Why should academics in stem care?

If there are people with the right tools to reproduce the results of a paper, it’s reasonable to ask why should researchers care about making it easier for others to also reproduce your results. That is, does it really matter who replicates the results as long as someone is able to?

First, reducing the barriers to reproducibility within academia are necessary to create a more equitable research environment. Much of the science produced in the last 300 years has perpetuated white supremacy, and many notable scientists quite literally built their careers with the blood of people of color. Even today, academia is one of the most hostile workplace environments for women. As scientists and academics, we need to be mindful of how our actions impact others, especially those whose voices have traditionally been suppressed.

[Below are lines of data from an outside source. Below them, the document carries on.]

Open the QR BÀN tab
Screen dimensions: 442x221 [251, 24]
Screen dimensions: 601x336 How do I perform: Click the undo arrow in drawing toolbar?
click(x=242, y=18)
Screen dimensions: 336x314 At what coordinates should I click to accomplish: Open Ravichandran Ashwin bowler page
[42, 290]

Many institutions (including R1 research schools) do not provide licences for programs such as MATLAB. As a result, students (and faculty) are frequently placed in the position of having to purchase software on their own in order to test the results of papers or work with collaborators (both important parts of the scientific process). The problem is especially concerning for grad students and non-tenure track faculty who are generally less stable financially than professors. Using open source software can help reduce this financial burden, and make it easier for anyone to get involved in research.

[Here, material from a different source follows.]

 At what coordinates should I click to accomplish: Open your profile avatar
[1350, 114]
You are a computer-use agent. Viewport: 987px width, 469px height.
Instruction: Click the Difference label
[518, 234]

Second, it’s not uncommon that people outside academia may want to use the code from research papers. For instance the findings of this paper, which outlined how to render an input image in the style of famous painters, have been widely used by hobbyists and non academics. There are now multiple subreddits and youtube channels devoted specifically to computer generated art, all helping bring new advancements in science to the mainstream. Public interests in a field can drive funding, and inspire new students to join the discipline.

What can we do?

Broadly, I think the main takeaway is that we should be mindful of how our actions impact others, especially those who face barriers to participating in science which we might not have had to personally deal with.

When possible use open source alternatives; i.e. Python (with Numpy and Scipy) or Julia instead of MATLAB, Sympy or Sage instead of Mathematica, etc. By nature of being open source, the more people using these softwares, the better they become.

Write code which is accessible to others. This not only means having the code physically accessible (i.e. posted online), but making sure it is easily understandable and interpretable by others. Writing well documented code with a broader audience in mind, makes it easier for your research to reach a wide range of people.

For more reading on this topic, check out Lorena Barba’s website. It has many good resources regarding good technical practices for reproducibility. One key takeaway is to “provide public access to scripts, runs, and results”.